Requirement –
Restate verbatim the span of lines below between the line with "[button] (29, 139)" and the line with "Faktoring (64, 547)", including those two lines, and only that span.

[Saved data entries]

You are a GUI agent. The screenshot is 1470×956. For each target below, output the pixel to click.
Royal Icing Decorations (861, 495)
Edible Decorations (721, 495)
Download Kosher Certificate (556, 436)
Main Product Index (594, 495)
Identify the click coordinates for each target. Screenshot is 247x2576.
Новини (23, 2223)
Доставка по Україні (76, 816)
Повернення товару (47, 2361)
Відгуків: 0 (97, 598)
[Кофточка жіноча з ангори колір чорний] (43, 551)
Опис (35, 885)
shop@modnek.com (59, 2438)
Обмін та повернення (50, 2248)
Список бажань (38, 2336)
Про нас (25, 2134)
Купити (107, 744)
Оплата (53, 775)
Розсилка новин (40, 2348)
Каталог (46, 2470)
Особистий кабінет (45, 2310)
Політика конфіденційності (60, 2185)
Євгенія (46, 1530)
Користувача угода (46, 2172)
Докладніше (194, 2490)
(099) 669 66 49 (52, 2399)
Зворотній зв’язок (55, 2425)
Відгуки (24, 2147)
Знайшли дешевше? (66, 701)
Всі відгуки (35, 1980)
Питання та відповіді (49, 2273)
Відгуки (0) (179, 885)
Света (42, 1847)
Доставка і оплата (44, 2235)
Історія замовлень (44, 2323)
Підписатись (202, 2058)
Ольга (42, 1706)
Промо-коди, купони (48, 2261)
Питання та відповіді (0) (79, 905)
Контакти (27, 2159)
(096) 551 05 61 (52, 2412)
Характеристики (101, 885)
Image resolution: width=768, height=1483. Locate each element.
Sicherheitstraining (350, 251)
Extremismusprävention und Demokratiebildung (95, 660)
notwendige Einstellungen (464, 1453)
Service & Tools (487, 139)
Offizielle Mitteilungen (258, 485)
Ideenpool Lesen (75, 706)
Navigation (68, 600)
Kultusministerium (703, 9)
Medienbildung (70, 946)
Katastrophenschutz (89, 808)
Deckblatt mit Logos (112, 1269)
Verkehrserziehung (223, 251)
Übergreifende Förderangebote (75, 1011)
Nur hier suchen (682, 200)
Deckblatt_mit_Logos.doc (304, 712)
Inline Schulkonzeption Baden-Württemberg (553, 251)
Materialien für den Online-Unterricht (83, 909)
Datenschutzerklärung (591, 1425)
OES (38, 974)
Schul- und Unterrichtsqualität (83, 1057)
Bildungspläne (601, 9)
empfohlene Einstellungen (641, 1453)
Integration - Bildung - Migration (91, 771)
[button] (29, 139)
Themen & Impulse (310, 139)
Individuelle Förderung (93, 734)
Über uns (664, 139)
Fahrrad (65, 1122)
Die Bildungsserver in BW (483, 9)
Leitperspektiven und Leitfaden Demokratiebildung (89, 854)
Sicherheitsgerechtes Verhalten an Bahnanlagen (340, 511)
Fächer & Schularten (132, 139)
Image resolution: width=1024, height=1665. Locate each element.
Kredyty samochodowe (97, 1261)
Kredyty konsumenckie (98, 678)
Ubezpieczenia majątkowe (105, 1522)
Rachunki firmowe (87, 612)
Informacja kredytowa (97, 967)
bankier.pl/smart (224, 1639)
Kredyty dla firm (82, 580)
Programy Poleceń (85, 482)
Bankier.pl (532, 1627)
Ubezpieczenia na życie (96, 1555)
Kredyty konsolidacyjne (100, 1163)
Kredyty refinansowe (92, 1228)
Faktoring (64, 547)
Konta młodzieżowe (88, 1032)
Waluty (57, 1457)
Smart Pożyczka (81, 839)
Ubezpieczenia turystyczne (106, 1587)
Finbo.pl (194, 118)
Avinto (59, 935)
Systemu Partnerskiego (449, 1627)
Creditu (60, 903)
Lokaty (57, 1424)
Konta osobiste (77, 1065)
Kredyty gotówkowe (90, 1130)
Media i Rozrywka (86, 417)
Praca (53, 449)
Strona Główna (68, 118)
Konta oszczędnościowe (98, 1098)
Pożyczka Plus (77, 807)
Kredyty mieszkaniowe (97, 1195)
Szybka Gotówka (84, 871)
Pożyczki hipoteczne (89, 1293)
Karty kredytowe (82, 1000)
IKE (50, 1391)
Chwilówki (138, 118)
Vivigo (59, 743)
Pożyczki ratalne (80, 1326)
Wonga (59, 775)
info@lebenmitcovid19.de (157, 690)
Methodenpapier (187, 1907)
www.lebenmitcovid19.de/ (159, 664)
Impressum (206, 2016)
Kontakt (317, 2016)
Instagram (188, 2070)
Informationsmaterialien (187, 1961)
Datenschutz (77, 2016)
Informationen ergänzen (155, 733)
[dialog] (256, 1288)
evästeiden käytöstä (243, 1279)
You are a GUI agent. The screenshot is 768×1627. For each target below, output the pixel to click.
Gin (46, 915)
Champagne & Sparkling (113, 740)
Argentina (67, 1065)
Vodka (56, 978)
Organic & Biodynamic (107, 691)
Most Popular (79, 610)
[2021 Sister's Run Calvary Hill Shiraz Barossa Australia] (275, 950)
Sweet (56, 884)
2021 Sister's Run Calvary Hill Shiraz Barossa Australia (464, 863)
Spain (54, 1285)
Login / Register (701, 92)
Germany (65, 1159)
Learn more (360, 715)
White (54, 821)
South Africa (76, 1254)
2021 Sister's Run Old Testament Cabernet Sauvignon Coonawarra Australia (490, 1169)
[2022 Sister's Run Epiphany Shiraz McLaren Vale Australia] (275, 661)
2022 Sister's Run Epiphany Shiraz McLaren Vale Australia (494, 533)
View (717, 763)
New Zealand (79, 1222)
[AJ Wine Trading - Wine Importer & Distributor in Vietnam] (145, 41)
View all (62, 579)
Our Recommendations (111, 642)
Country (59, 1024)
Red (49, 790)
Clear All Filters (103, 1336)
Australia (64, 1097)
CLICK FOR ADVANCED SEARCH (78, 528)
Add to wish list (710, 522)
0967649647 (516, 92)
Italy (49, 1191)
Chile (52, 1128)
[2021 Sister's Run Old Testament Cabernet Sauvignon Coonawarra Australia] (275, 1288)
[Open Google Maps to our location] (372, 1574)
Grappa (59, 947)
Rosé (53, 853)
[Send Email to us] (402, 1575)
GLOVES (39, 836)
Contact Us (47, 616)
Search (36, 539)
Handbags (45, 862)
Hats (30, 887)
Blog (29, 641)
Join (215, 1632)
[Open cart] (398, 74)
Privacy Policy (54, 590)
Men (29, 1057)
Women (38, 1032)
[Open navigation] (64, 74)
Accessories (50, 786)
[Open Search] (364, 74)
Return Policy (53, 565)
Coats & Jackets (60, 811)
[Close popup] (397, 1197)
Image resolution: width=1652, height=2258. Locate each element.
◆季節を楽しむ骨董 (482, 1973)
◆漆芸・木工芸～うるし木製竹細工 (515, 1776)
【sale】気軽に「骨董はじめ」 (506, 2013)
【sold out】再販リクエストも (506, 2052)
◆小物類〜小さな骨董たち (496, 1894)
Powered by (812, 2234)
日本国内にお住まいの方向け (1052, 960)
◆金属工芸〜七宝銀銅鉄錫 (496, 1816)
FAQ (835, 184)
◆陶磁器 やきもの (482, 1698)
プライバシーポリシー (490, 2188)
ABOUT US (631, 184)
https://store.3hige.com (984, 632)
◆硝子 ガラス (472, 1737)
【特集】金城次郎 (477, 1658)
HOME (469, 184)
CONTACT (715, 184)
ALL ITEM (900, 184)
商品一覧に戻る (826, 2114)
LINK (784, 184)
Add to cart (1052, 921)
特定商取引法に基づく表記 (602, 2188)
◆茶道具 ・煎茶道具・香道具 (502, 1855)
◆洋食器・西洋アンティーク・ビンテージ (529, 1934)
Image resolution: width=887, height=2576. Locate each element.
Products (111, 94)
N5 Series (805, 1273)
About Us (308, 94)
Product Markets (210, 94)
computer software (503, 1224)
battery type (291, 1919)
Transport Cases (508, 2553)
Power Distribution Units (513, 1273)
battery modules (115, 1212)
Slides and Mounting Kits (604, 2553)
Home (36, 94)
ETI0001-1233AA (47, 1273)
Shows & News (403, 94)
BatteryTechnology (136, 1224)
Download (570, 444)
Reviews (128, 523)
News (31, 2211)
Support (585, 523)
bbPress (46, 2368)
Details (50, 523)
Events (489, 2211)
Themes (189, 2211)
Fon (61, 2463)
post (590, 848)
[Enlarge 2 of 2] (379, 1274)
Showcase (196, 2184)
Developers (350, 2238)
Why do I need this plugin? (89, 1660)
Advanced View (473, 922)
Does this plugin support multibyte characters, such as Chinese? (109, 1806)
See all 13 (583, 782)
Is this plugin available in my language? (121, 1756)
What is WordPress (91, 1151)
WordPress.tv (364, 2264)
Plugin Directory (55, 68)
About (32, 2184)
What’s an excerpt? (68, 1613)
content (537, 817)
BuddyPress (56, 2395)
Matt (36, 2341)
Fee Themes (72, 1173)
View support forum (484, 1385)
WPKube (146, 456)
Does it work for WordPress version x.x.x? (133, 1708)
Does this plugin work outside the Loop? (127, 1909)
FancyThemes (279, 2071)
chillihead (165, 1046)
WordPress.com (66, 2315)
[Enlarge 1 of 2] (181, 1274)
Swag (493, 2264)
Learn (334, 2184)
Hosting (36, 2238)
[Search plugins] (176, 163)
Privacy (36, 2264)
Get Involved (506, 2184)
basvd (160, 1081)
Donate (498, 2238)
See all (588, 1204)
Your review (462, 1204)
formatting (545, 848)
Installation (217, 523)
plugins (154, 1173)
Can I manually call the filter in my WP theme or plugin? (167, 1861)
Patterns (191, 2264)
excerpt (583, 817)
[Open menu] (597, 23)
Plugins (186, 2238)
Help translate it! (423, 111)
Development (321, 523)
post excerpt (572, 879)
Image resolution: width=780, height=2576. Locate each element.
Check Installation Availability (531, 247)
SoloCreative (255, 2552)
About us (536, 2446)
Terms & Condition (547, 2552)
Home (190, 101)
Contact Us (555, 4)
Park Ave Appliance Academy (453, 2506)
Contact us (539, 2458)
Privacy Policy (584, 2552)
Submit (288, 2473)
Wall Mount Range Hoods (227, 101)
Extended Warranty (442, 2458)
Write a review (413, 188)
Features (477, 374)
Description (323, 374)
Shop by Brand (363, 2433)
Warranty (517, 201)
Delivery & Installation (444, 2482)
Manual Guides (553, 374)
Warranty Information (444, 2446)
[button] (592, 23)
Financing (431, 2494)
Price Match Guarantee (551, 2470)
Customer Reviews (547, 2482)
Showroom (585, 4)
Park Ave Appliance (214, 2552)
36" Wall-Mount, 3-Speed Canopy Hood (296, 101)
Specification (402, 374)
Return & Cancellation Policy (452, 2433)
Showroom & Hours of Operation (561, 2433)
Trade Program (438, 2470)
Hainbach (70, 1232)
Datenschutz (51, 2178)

Written solution –
[button] (29, 139)
Themen & Impulse (310, 139)
Individuelle Förderung (93, 734)
Über uns (664, 139)
Fahrrad (65, 1122)
Die Bildungsserver in BW (483, 9)
Leitperspektiven und Leitfaden Demokratiebildung (89, 854)
Sicherheitsgerechtes Verhalten an Bahnanlagen (340, 511)
Fächer & Schularten (132, 139)
Image resolution: width=1024, height=1665. Locate each element.
Kredyty samochodowe (97, 1261)
Kredyty konsumenckie (98, 678)
Ubezpieczenia majątkowe (105, 1522)
Rachunki firmowe (87, 612)
Informacja kredytowa (97, 967)
bankier.pl/smart (224, 1639)
Kredyty dla firm (82, 580)
Programy Poleceń (85, 482)
Bankier.pl (532, 1627)
Ubezpieczenia na życie (96, 1555)
Kredyty konsolidacyjne (100, 1163)
Kredyty refinansowe (92, 1228)
Faktoring (64, 547)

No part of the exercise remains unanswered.